REQUIREMENT:
Write out, word for word, every line in the data below from the one containing "This screenshot has height=600, width=1024." to the one containing "Select the 2020", both of them included.

TASK MATERIAL:
BEGIN

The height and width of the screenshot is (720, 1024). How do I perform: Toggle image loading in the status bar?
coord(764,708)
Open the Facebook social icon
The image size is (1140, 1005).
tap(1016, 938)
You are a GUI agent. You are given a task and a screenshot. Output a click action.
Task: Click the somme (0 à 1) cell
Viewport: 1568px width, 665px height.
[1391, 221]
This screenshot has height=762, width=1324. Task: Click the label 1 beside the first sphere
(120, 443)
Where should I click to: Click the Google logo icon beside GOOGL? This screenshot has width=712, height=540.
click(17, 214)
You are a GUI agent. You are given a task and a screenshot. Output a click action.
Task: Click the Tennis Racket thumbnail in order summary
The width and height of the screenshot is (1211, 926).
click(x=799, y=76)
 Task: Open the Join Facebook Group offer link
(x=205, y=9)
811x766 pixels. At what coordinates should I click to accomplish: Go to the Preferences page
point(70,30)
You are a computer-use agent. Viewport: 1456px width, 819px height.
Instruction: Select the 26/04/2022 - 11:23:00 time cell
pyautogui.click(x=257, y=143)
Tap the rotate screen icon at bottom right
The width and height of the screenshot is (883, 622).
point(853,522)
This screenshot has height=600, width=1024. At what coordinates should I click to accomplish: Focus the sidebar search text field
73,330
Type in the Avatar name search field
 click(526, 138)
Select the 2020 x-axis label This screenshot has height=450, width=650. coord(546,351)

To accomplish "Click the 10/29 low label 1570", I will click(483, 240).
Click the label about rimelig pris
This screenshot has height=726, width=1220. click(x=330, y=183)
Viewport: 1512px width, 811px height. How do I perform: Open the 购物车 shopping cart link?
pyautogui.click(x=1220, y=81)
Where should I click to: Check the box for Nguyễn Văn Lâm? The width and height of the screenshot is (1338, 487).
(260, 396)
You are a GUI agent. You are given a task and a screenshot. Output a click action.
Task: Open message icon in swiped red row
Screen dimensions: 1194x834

END

FINISHED EXERCISE:
This screenshot has height=600, width=1024. At what coordinates should I click to accomplish: Focus the sidebar search text field
73,330
Type in the Avatar name search field
 click(526, 138)
Select the 2020 x-axis label This screenshot has height=450, width=650. coord(546,351)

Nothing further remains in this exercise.